The bright spots of the film are its energetic action sequences and the comedic charisma between the trio. While the cut makes the themes unfortunately muddled, this focus on an unlikely family unit works when Larson, Vellani, and Teyonah Parris are given room to play off each other. Vellani, especially, is a bright spot, bringing the same youthful energy that made her TV show work so well. The visual references to that show and inclusion of the parent characters, played well again by Mohan Kapur and Zenobia Shroff, are where the film really shines. As the trio learn to fight together and work around their swapping predicament, the action scenes take on a kinetic energy. The camera flies around and shows the various angles of the three working on concert, which is lots of fun.

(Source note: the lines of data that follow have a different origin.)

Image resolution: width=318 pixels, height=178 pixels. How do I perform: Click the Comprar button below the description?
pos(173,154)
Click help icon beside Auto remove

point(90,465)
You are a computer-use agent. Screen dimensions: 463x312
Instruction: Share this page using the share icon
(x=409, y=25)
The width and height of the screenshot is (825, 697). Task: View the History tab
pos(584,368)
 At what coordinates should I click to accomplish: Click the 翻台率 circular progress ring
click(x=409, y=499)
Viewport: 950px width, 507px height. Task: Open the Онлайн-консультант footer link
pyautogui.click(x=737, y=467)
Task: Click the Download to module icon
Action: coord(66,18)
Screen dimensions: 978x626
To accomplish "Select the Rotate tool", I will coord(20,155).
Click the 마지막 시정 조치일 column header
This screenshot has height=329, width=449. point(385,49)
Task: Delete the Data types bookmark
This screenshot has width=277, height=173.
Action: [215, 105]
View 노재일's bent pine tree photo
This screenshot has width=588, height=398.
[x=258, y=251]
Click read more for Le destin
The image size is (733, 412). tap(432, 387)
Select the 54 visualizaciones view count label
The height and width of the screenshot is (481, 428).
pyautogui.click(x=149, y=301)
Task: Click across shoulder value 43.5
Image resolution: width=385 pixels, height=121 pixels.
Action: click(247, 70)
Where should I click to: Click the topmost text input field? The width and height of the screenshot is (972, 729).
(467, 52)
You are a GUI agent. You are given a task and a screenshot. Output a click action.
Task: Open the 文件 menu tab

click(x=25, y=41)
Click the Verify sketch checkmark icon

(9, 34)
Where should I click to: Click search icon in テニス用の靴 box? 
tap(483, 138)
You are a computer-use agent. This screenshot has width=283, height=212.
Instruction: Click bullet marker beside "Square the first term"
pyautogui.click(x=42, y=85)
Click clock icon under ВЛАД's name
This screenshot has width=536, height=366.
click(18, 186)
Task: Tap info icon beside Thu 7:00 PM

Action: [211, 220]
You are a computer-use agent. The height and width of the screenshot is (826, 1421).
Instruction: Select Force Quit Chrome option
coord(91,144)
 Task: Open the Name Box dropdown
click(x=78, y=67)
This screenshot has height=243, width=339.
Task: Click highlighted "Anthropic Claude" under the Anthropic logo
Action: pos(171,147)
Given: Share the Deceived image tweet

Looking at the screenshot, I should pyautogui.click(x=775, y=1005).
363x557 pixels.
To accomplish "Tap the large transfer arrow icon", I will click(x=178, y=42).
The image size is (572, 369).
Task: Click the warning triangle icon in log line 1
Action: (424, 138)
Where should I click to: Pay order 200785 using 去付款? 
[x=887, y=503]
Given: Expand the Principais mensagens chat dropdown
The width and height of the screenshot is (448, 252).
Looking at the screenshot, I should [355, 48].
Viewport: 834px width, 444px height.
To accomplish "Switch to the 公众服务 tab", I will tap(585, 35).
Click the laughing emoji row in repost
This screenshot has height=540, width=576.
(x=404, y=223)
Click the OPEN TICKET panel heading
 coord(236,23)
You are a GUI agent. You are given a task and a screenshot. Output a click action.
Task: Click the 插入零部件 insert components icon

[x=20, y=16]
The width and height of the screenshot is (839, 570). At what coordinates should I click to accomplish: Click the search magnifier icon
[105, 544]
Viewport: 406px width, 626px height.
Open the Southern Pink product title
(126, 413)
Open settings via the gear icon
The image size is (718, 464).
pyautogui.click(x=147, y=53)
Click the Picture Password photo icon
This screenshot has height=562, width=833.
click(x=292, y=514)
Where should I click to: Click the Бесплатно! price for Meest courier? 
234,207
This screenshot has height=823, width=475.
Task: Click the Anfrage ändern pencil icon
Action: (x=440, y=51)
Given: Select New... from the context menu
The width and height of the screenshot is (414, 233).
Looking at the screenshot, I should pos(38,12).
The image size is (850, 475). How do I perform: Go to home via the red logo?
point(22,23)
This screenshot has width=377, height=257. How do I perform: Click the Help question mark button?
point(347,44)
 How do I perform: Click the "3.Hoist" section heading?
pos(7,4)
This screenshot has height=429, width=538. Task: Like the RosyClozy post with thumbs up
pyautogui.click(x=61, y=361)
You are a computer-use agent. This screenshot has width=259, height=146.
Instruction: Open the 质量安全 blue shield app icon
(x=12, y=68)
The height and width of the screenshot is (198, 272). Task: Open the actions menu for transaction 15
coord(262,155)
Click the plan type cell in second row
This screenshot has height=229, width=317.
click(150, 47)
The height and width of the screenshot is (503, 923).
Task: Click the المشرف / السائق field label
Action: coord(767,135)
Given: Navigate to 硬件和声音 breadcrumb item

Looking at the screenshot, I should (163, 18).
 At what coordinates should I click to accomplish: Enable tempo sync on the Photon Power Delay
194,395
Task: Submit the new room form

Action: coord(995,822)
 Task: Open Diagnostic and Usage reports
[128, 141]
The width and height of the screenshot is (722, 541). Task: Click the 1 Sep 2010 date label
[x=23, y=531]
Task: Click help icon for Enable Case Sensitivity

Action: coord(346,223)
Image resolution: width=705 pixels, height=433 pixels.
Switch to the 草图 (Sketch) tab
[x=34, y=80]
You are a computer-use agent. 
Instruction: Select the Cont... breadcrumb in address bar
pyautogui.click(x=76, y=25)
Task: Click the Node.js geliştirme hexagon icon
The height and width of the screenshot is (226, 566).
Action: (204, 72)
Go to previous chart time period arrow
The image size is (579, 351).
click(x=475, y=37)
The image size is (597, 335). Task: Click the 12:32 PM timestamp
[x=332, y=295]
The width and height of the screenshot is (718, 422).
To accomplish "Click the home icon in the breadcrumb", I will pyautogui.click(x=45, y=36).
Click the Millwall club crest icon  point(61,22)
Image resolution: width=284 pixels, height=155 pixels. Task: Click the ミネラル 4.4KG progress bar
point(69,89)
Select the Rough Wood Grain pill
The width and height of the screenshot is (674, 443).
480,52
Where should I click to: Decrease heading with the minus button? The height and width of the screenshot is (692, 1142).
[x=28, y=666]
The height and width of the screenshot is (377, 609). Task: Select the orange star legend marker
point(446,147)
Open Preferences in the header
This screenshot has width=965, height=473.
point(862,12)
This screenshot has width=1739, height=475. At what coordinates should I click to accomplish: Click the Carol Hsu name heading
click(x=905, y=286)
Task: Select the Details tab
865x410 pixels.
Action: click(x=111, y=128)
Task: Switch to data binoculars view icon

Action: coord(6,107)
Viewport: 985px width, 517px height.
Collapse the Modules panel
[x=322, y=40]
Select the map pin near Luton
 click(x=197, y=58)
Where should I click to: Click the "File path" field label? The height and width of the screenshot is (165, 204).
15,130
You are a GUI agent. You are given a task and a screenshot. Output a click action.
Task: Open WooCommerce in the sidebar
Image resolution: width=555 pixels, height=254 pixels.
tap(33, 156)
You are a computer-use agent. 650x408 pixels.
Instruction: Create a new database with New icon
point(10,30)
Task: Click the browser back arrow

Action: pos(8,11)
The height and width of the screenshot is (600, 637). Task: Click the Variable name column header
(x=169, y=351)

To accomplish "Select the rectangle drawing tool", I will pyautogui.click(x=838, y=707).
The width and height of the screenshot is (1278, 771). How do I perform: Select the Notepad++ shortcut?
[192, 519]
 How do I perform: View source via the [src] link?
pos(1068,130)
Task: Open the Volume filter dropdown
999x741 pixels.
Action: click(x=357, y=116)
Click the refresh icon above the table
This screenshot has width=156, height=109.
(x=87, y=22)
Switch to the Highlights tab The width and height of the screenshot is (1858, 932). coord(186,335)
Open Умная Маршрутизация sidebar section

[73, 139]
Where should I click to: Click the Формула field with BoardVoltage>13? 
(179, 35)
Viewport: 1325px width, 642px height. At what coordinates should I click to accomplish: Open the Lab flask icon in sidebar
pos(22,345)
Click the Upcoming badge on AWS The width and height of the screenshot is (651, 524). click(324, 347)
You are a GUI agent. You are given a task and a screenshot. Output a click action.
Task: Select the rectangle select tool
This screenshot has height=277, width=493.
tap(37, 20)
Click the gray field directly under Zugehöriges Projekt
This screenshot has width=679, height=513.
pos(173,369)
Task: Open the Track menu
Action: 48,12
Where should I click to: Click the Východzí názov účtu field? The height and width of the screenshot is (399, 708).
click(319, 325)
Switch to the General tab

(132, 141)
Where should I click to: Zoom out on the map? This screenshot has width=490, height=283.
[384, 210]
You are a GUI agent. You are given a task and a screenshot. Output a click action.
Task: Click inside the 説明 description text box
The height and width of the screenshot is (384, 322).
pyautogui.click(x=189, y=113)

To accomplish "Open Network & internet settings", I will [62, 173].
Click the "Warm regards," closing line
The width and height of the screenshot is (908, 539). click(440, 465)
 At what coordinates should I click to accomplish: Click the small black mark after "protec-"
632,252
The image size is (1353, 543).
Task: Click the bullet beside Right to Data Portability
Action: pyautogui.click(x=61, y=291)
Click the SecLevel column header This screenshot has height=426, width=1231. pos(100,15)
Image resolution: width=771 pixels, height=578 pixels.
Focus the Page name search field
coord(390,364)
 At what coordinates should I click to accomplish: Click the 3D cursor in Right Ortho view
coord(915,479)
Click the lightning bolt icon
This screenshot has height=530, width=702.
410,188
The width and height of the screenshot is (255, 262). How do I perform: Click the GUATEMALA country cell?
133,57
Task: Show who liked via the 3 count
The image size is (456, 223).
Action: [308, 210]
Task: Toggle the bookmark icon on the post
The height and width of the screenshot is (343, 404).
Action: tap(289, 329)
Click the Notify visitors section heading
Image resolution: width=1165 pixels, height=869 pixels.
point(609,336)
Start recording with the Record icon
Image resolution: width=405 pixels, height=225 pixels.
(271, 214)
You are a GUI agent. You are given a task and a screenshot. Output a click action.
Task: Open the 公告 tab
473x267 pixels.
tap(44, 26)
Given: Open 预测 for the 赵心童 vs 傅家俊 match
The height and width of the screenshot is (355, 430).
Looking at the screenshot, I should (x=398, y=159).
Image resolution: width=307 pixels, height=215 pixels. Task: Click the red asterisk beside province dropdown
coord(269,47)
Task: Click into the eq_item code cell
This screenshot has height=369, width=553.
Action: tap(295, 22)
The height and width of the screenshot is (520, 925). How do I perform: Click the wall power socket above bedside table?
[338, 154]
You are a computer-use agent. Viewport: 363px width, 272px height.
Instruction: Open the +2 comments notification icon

The comedy is uneven on the whole. The film has a very strange sense of humor, and many jokes don’t land. Some are wonderfully quirky, including a visit to a planet where the inhabitants speak only in song. This planet is where South Korean acting star Park Seo-joon gets a role, though it seems sadly truncated by the nature of the cut. There is another MCU cameo that also seems reduced in the editing, and its reduction turns the scene so quickly that it is almost comical how poorly done and cheap it feels.
The shame of it all is The Marvels seemed like it had the potential to be much more than it was, more than the incomplete half-film it is. Everything is so cut down that little resonates, and Larson’s Captain Marvel barely feels like the main character of her own film. The dangling plot points of the first film are still dangling. The cohesiveness of the visual effects and flashbacks to certain events are touching and some of the film’s best material, but where a superhero film should be drawing wonder out of its audience, The Marvels instead leaves you wondering where all the marvel went.